What does work-life balance look like? Employers can support their workers’ desires by offering:
- Reasonable workloads
- Physical and mental health benefits such as insurance
- Flexibility in hours and work environment
- Paid time off
- Learning opportunities
Part of supporting an employee’s work-life balance is helping them to develop as professionals and get more meaning from work. When you provide learning opportunities, you can boost morale and help employees be more engaged.
According to McKinsey & Company’s 2022 American Opportunity Survey, 87% of employees take the opportunity to work flexibly when they have it. When you offer learning opportunities, consider on-demand formats that give workers the ability to learn at their own pace, from wherever they are.
Ask your employees, especially high-performers, how you can support their work-life balance. Then work on offering the benefits your workers want.
4. Promote From Within
When you have open positions, consider moving your high-achieving employees up the ladder rather than hiring from the outside. By promoting from within, you:
- Reward your best employees with positions they deserve
- Show all your workers you’re invested in their success
- Save time and expenses on onboarding and training
Companies that promote from within create a supportive work culture. Workers know they have a pathway to achieve and advance. That can boost results as employees at all levels strive to perform better so they can advance, too.

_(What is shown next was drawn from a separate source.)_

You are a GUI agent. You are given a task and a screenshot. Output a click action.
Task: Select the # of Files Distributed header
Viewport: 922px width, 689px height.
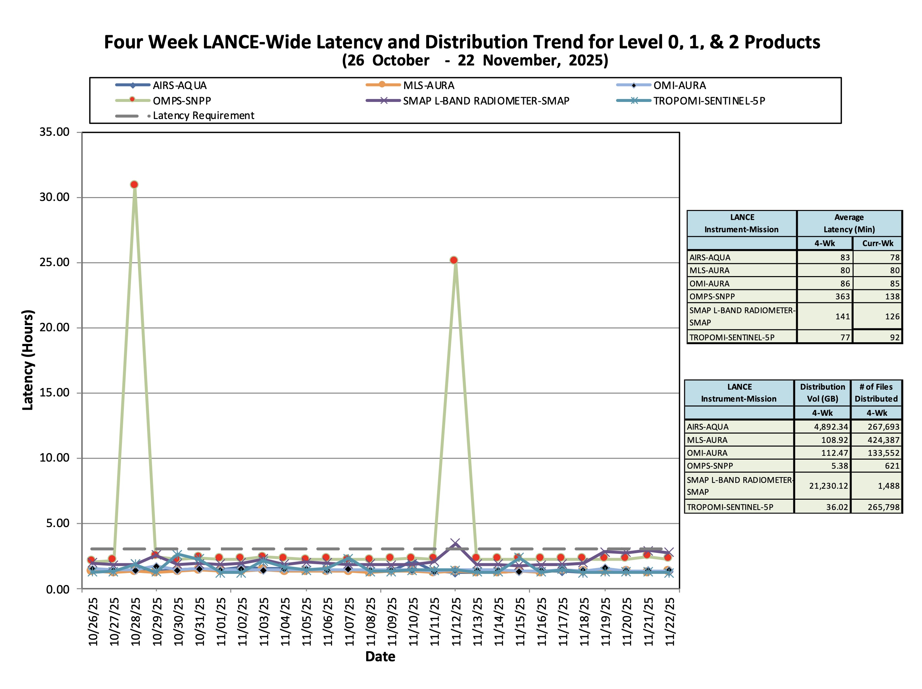(x=876, y=393)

Positive learning cultures have a significant impact on internal promotion as well. Our 2021 study of more than 2,400 global workers found workers who rated their company learning cultures as positive are 199% more likely to receive a promotion than those who rated their company learning cultures as negative.
Be sure to offer employees opportunities to enhance their knowledge and develop their skills so they can advance their careers and follow a career development plan. Experiential learning opportunities provide on-the-job learning, as employees can practice new skills in a hands-on environment.
5. Be a Great Place to Work
Today’s employees want more out of work than a paycheck. They want a place where they can grow their skill set and continually learn so they can become more well-rounded professionals. More advanced upskilling organizations report a 95% stronger corporate culture and employee engagement than those that aren’t as advanced.
Many workers also want their job and their company to make a positive contribution to the world. A January 2022 worker survey by Gartner found that since the pandemic:
- 65% are rethinking the place of work in their lives
- 56% want to contribute more to society
- 52% are questioning the purpose of their day-to-day jobs
- 50% have changed their expectations of their employers
Increasingly, professionals want their employer’s values to mirror their own. In June 2022, a Qualtrics survey found that 56% of workers won’t consider a workplace that doesn’t share their values.
To retain high-performing employees, create an inclusive culture that supports all employees and promote values that matter to high performers. Values impact everything a company does and how it presents itself to the world. They influence an employer’s vision and mission statement, company culture, diversity and equity, philanthropic efforts and more.
A robust culture of learning helps an employer advance past being “the place someone works” to become part of each employee’s identity.